Suena «Tintarella di luna», las mesas visten manteles de cuadros rojos y blancos y, al fondo del pequeño local, la espalda de Andreas, el pizzaiolo, se agacha para sacar una pizza del horno de leña. Estamos en la pizzería trattoría Totò e Peppino, en la calle Fernando VI de Madrid, pero basta con cruzar la puerta para transportarse directamente a Nápoles. A ese viaje instantáneo ayuda, y mucho, el aroma casero de la salsa de tomate que lo inunda todo; el hilo conductor de una cocina familiar donde las recetas se respetan como algo sagrado.
Javier Estrada Gutiérrez
Pizzería Trattoría Totò e Peppino

Visitar este restaurante italiano en Las Salesas es lo más parecido a comer en casa de Salvatore Romano, el propietario de Totò e Peppino. El local acoge al comensal como si perteneciera a una familia del sur de Italia, un escenario donde el respeto por las tradiciones, la honestidad del producto y el mimo en la cocina se alían para disfrutar de una buena mesa.
Una tabla de embutidos y quesos italianos (24 €), acompañados de focaccia, es el mejor comienzo. Mientras tanto, se puede mirar la carta de vinos y repasar las diferentes zonas vitivinícolas del país de la bota para elegir al perfecto acompañante de los platos de pasta y de sus pizzas —Premio L´Arcimboldo d´Oro 2025. Un prestigioso galardón enogastronómico internacional que reconoce la excelencia de cocineros, pizzeros, pasteleros y productores—.

Su burrata rellena de pesto con tomates sherrys asados (20 €) está deliciosa, al igual que su parmigiana (16,50 €), una milhojas de berenjenas fritas, mozzarella, salsa de tomate San Marzano y parmesano.
Sus espaguetis carbonara —icónico plato romano— son famosos en Madrid. Para su elaboración utilizan guanciale curado con pimienta negra, pecorino romano y, por supuesto, yema de huevo. Pero el plato que me encantó fue el guiso de pulpitos en salsa de tomate, ligeramente picante (22 €). También hay que poner en este podio a la lasagna clásica a la bolognese (17,50 €).

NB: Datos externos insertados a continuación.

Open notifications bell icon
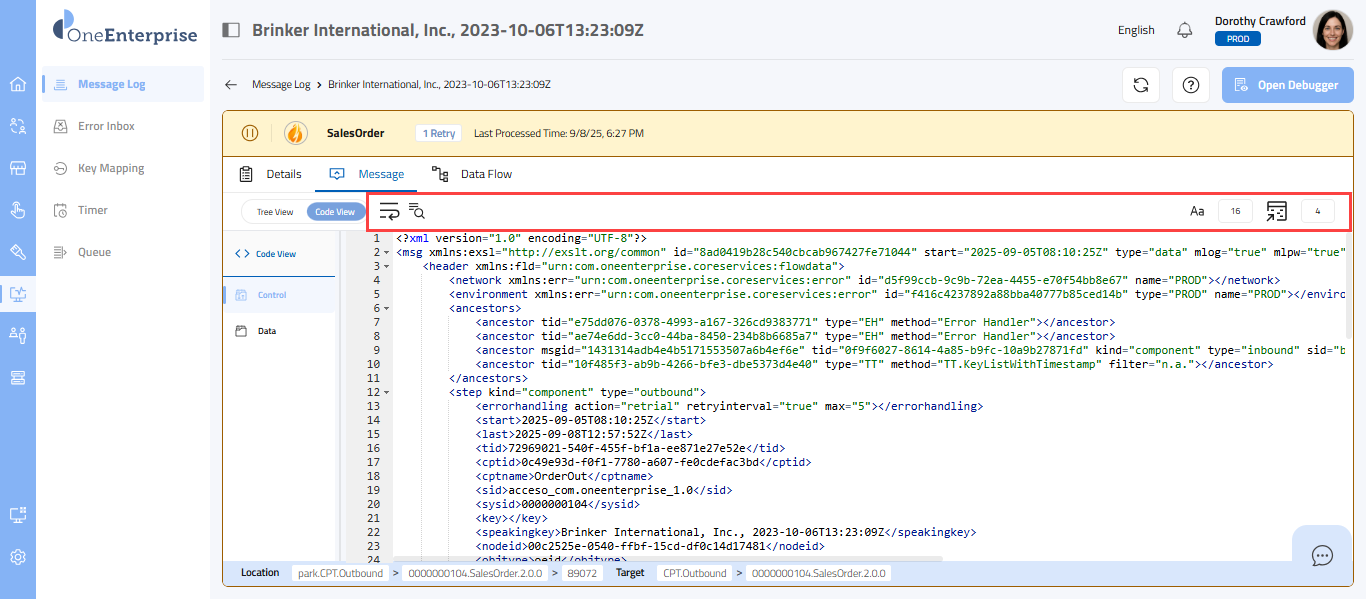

8 pizzas clásicas, 7 de la casa y 2 de temporada
El cariño y la devoción por la pizza napolitana es la obra cumbre de Totò e Peppino (todas entre 12 y 18 €). Su plato insignia ha sido reconocido tanto en España como en Italia. Para mi gusto, destacan la Cotto e funghi (15 €), con tomate San Marzano, albahaca, jamón de York, champiñones, mozzarella y parmesano; la Terrona, una pizza napolitana con friarielli (grelos de la Campania), albahaca, salchicha napolitana cortada a cuchillo y provola ahumada; o la increíble Francesca (imagen de portada), elaborada con ragú napolitano, albahaca, albóndigas tradicionales de Nápoles, stracciatella de búfala de la Campania y una lluvia de pecorino romano DOP. Son bocados que bien merecen una visita a este italiano.
Más allá de Nápoles está el resto de Italia

La carta es muy completa y también viaja por el resto del recetario italiano. Así, pueden ser una excelente opción platos como los mezze maniche all’Amatriciana, originarios de la villa de Amatrice (en la región del Lacio); el risotto, típico del norte de Italia (Lombardía, Piamonte y Véneto); la pasta rellena saccottini de ricotta y pera en salsa de trufa negra, propia de la cocina del centro-norte (regiones como Umbría, Toscana o Emilia-Romaña); o la tagliata de lomo de vaca, una receta clásica de la Toscana.
De postre, un tiramisú

En Totò e Peppino el tiramisú (6 €) se sirve dentro de una cafetera y tiene un sabroso sabor a mascarpone, ¡como debe ser! Además, tienen cannolis rellenos de ricotta dulce con chocolate o de ricotta con pistacho; cremoso de quesos italianos con base de galleta María, flambeado en la mesa y terminado con frambuesa deshidratada y granillo de pistacho; el típico dulce napolitano mini graffe al due sapori (10 €) —una rosquilla frita parecida a un dónut— o helados de la heladería Sienna.
Los restaurante italianos Totó e Peppino están en la calle Fernando VI, 29 y en la Avenida del Mediterráneo 21.
¿Quiénes eran Totò e Peppino?
Totò e Peppino eran los actores Antonio De Curtis y Peppino De Filippo, una de las parejas cómicas más legendarias y queridas de la historia del cine y el teatro italiano, especialmente durante las décadas de 1950 y 1960. Ambos eran de origen napolitano.